SEPTEMBER 11, 2003
The Doctor Will Hear You Now
Dr. Drew Makes a Utah House Call
By Jamie Gadette

ost people associate Drew Pinsky, aka Dr. Drew, with the ways in which he approaches sexually explicit inquiries on his syndicated talk show “Loveline.” However, the certified internist and addictionologist is currently putting the spotlight on substance abuse.

On Friday, Sept. 12, Pinsky will appear at Kingsbury Hall to discuss his latest book, Cracked: Putting Broken Lives Together Again; A Doctor’s Story, which focuses on the connection between interpersonal trauma and addiction. “Nearly every patient I’ve seen has experienced some kind of neglect, abuse or abandonment that can create feelings of abandonment,” Pinsky says.

It’s a subject with which Pinsky has accrued a great deal of experience. When he’s not fielding on-air questions, the doctor helps patients at his private clinical practice. As an addictionologist, Pinsky has witnessed the patterns that surface among a wide demographic of sufferers. He is particularly interested with the way in which psychological factors enhance paths established by predetermined traits.

  Dr. Drew, sans wise-cracking "Loveline" co-host Adam Carolla, will appear at Kingsbury Hall to discuss addiction, among other issues.

“[Addiction] is a biological disorder with a genetic basis,” Pinsky says. However, clearly social settings influence and even reinforce certain addictive behaviors. Pinsky is determined to root out the true causes in order to discover adequate methods of treatment.

Pinsky began his career at the University of Southern California. While still a medical student, a series of serendipitous events lead to Pinsky’s involvement with a student-run radio program. The show, which ran from 12 p.m. to 3 a.m., only required his input for one hour. “I came in after I had finished studying,” says Pinsky. “It wasn’t hard.”
He adopts a similar attitude toward the myriad commitments currently filling his increasingly tight schedule. “I’m happy right now—my work is like play,” Pinsky says. “I just have to make sure I don’t get distracted.”

In order to ensure that all responsibilities are fulfilled, Pinsky also relies on those willing and able to help, such as his partners at the office. In addition to the usual hectic chaos associated with the medical profession, reporters and college campuses frequently request his time. Pinsky confesses that though he is more than willing to stretch himself, he is also quick to point out how his own loved ones are his top priority. “I spend a lot of time with my family,” Pinsky says. Last year, he even coached football. Yet, as he pointed out, work and play are often one and the same.

Take “Loveline,” for example. The show manages to successfully straddle the precarious line between education and sensationalism. Pinsky offers scientifically based advice as Adam Carolla contributes comedic, uncouth flair. The duality of logic and entertainment is a characteristic that helps the show stand out from more straightforward sources of information.

Pinsky explains that the media is a tool with which one can better reach an easily distracted audience. “This is a way to get people to listen,” Pinsky says. Though he is quick to point out that he does not prefer working with high school and college students over older generations, Pinsky feels a great deal of “gratitude that younger people are willing to listen.”

His interactions with university students have yielded several interesting findings, mainly regarding extracurricular activities.

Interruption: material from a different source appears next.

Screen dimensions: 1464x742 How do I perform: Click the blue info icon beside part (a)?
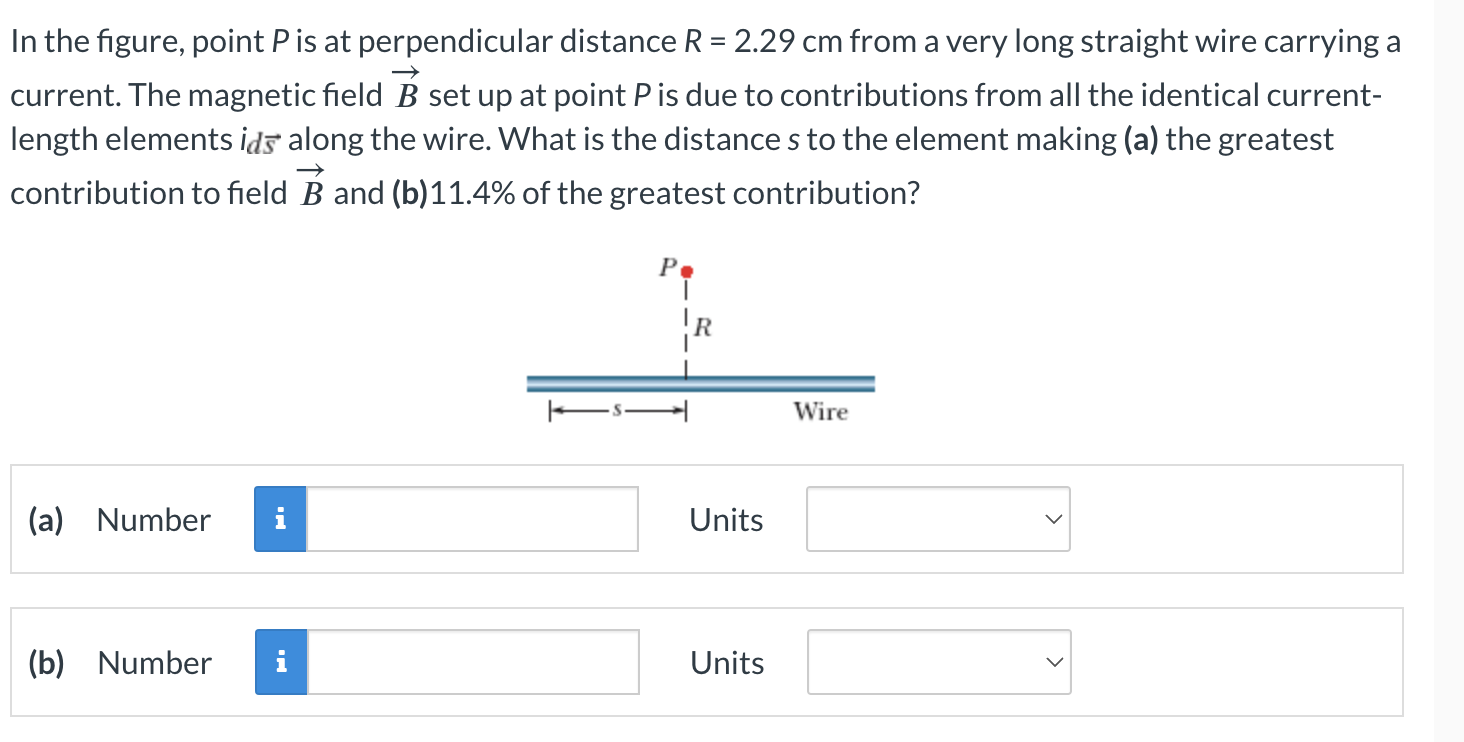pyautogui.click(x=281, y=518)
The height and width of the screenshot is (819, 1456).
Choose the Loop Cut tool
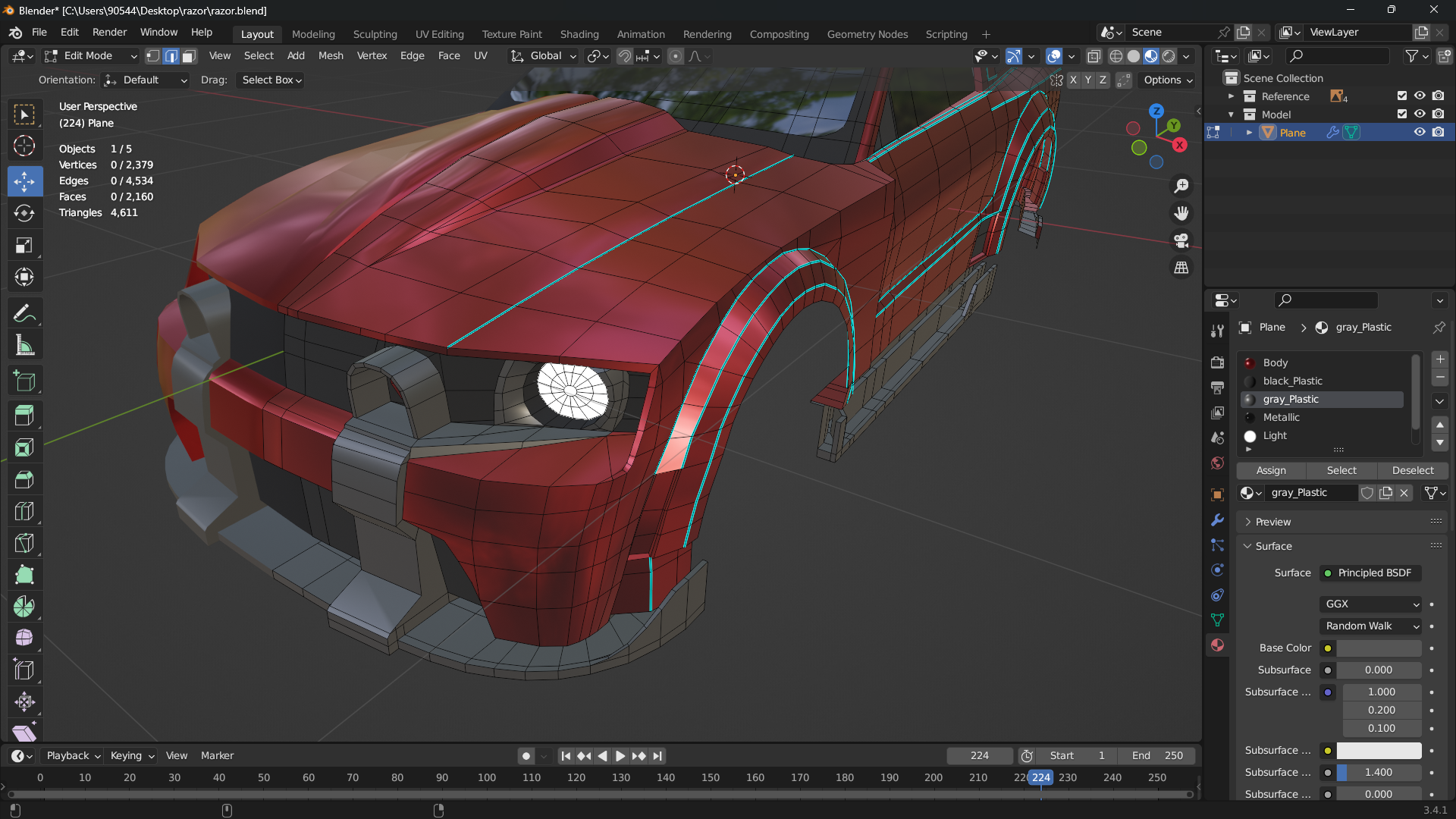24,511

“If you study college-age people, particularly women, you find that they are not happy with the social scene,” Pinsky says. He says that general dissatisfaction stems from a culture that encourages shallow relationships. As a general rule, most students do not date in the traditional sense. Rather, they attend parties, drink to meet and greet, then wake the next morning to strangers breathing stale breath on their pillows—or worse, lying outside, completely naked.

Though they are clichéd and even amusing images, on a greater scale, the transient nature of hooking up can prove extremely detrimental. Pinsky often asks patients what drives them to such behavior: “If hooking up is so great, why do you always have to get loaded to do it?”

Pinsky believes communication is essential to human brain development. “Intimate dialogue has a healthy impact on our brain.” Physical pleasure by itself is not rarely an adequate substitute for emotional cravings.

Pinsky will delve deeper into such issues at the live show, relying on lectures from his book in addition to other topics and supplementary audience interaction. It will be an opportunity for many to begin addressing issues that might otherwise remain untouched.

Dr. Drew appears at Kingsbury Hall on Friday, Sept. 12. Tickets are $15 for the general public, $5 for students.